● **Requirement**
Return each entry below without any alteration.

BEGIN

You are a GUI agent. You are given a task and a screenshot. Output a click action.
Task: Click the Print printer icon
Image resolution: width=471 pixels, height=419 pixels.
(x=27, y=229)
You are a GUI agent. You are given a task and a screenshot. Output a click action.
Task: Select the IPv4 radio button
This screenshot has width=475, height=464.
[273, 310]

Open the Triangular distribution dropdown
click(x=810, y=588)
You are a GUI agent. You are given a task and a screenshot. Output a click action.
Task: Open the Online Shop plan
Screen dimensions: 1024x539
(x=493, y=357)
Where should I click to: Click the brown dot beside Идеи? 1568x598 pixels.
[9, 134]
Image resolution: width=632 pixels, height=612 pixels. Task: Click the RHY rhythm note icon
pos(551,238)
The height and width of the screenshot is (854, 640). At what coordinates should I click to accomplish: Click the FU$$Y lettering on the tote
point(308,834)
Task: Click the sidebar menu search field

END

● **Written answer**
You are a GUI agent. You are given a task and a screenshot. Output a click action.
Task: Click the Print printer icon
Image resolution: width=471 pixels, height=419 pixels.
(x=27, y=229)
You are a GUI agent. You are given a task and a screenshot. Output a click action.
Task: Select the IPv4 radio button
This screenshot has width=475, height=464.
[273, 310]

Open the Triangular distribution dropdown
click(x=810, y=588)
You are a GUI agent. You are given a task and a screenshot. Output a click action.
Task: Open the Online Shop plan
Screen dimensions: 1024x539
(x=493, y=357)
Where should I click to: Click the brown dot beside Идеи? 1568x598 pixels.
[9, 134]
Image resolution: width=632 pixels, height=612 pixels. Task: Click the RHY rhythm note icon
pos(551,238)
The height and width of the screenshot is (854, 640). At what coordinates should I click to accomplish: Click the FU$$Y lettering on the tote
point(308,834)
Task: Click the sidebar menu search field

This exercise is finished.